Massimo Recalcati, alla ricerca del tabú perduto
Lo psicoanalista lacaniano ha il merito di aver ricollocato al centro della scena una parola rimossa
Tabú. Per Garzanti linguistica è “ogni cosa su cui, per paura o per pudore, si preferisce tacere”. Il tabù segnala un limite invalicabile. Che ne è del tabú? Esiste ancora o è soltanto un lontano ricordo, un rumorino che resta sullo sfondo senza incidere più sulla nostra pelle, sulla nostra vita? Il merito dello psicoanalista lacaniano, Massimo Recalcati, e del suo libro, I tabú del mondo, edito da Einaudi, è di averlo ricollocato al centro della scena, di aver rimosso la… rimozione di una parola antica per invitarci a una riflessione profonda, per scavare dentro e intorno al non dicibile. La dedica è a Pier Paolo Pasolini corsaro, che si è misurato carne e sangue con i tabú del mondo, che sulla linea del tabú, al di qua e al di là, ha sostato godendo e soffrendo. Patendo.

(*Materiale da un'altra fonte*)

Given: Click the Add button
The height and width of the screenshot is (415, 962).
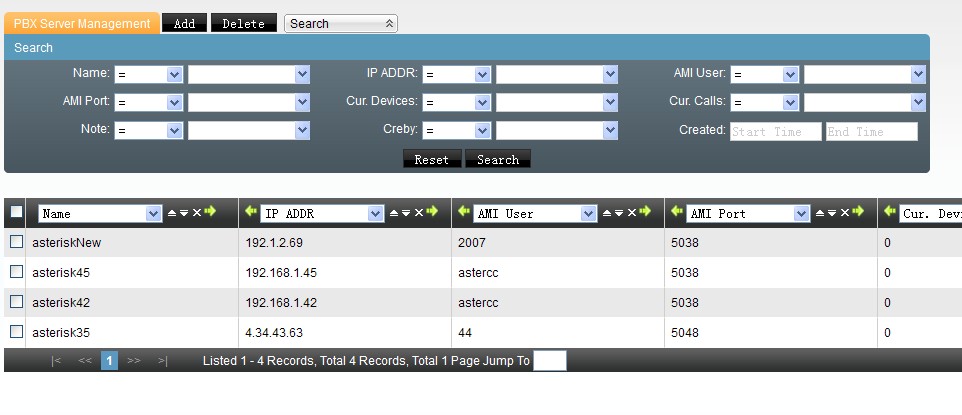Looking at the screenshot, I should [184, 23].
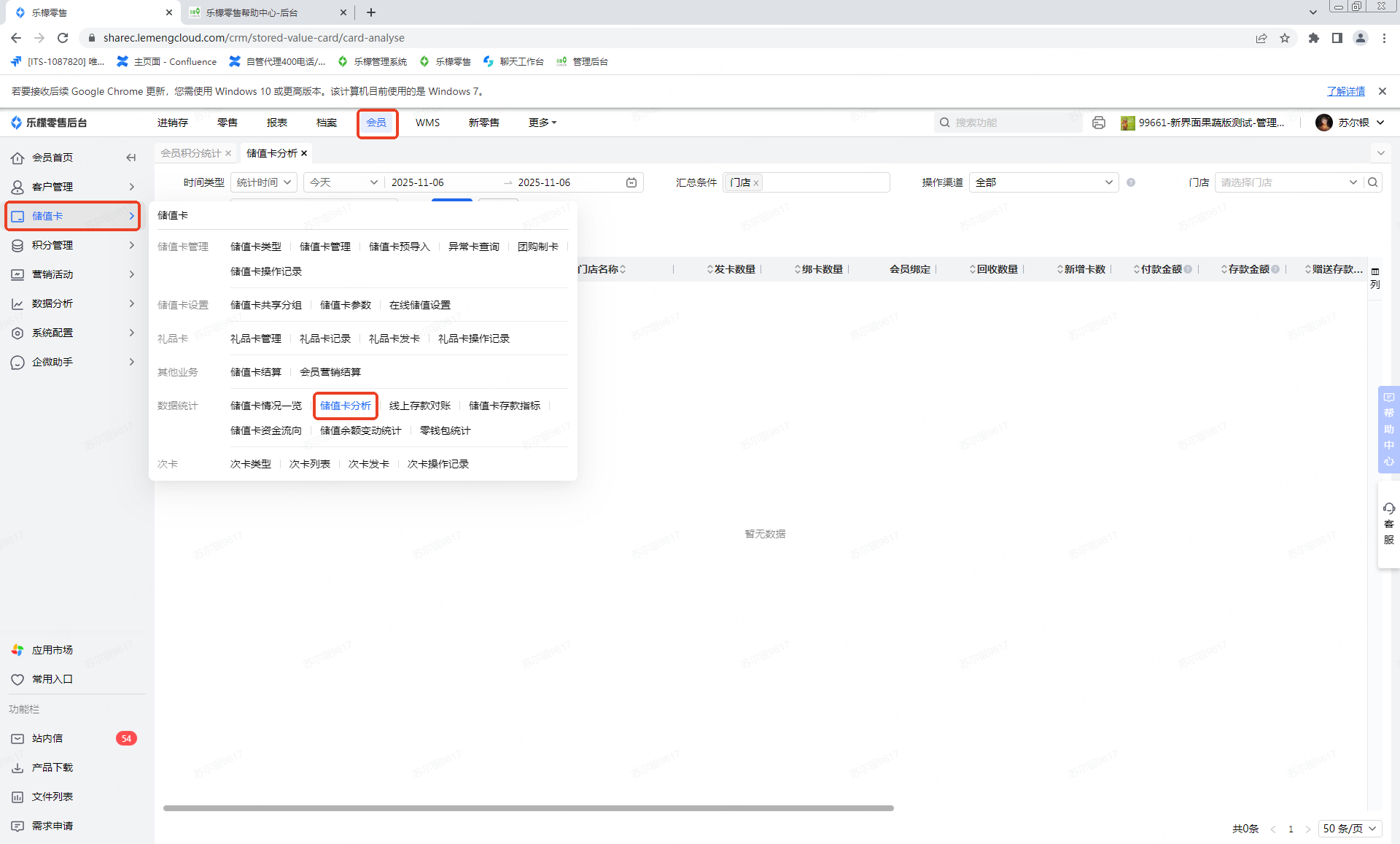Click the printer icon in top bar
Viewport: 1400px width, 844px height.
tap(1098, 123)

Se c’è la legge, c’è il desiderio di infrangerla. Se c’è il limite, c’è il desiderio di oltrepassarlo. Qualcosa spinge l’uomo a provare, ad andare oltre, a sfidare. Pensiamo a Edipo. Scrive Recalcati: “Egli è solo un uomo. La sua ricerca della verità — come quella di tutti gli uomini — è un cammino necessariamente lento e faticoso. Egli paga la colpa del suo desiderio di sapere che non si frena di fronte a nessun limite. Se Edipo non avesse voluto sapere la verità della sua origine sarebbe rimasto padre, Re e marito. Egli non accetta la rimozione, la maschera, non si accontenta di quello che sa; vuole interrompere l'omertà borghese dell'Io, vuole andare sino in fondo”. Edipo va sino in fondo e a fondo. È nato per infrangere tutti i tabù.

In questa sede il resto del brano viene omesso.